This is clearly unsustainable.

Don’t get me wrong, profit and growth is a critical part of civilisation, and societies such as the Roman Empire that lost their profit base quickly withered. But what if your next phase of evolution not only afforded you a digital ethics code – but required one? The very technology that enables unprecedented insight into our private lives also allows us to boycott brands we differ with morally at the tap of a screen.

The upside of this is massive approval and uptake in the event of ethically-sound behaviour. We are on the cusp of the dynamic reputation era when corporate behaviour can be rewarded or reprimanded with incredible alacrity. As the media attention is taken by data breaches of ever greater magnitude, the real narrative might just be the mainstreaming of ethical digital behaviour.
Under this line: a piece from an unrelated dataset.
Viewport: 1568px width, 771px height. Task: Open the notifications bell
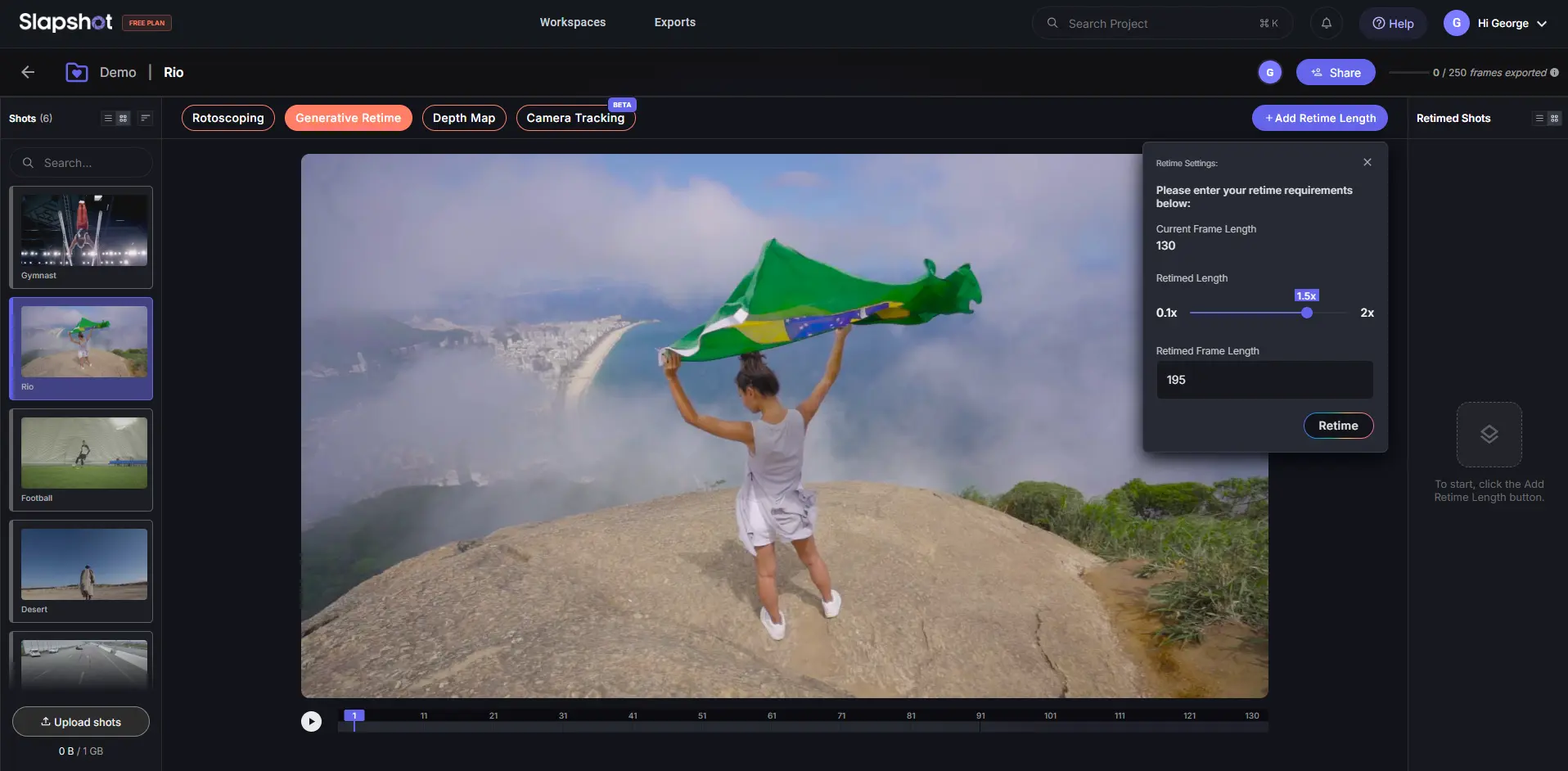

Let’s not wait for intelligent machines with IQs of 50,000 before we get these ethical dilemmas sorted.

Here are five bottom lines to consider.

Firstly, we are at ‘four’ on the exponential scale; right at the pivot point where things become unimaginably different. These developments will change everything, and frankly, we need you and companies like yours to embrace a new kind of stewardship for humanity. A holistic approach to human flourishing based on accepting your new AI-centric responsibilities would be novel.

Secondly, technology is not what we seek – it’s how we seek. Your companies create and provide tools, not purpose. Humans are toolmakers, not tool-made, and we should keep it that way. How will you make sure your technologies remain tools and don’t become purposes (especially as that would be extremely attractive financially)? Will your AIs cause us to ‘forget ourselves’ or will they truly empower us?

Thirdly, we need to embrace technology but we should not become it. Do you believe humanity is headed towards a total symbiosis with technology, i.e. that we will soon become incapable of existing without augmenting ourselves with technology? Should we stop at some point in this inevitable man-machine convergence?

Fourthly, every amazing algorithm also needs a great ‘androrithm’ i.e. a balancing focus on protecting – and furthering – what makes us human. The question is no longer just what can be automated, but also what should not be automated, medialised or robotised.

Finally, Silicon Valley should not become ‘mission control for humanity.’ It would be great if you could inject some rest-of-the-human-tribe thinking into your plans.

The Partnership for AI is a very promising concept. Let’s turn digital ethics from an oxymoron into the new normal. Let’s make sure we stay on Team Human. I welcome any opportunity to support your enterprise with futurised thinking.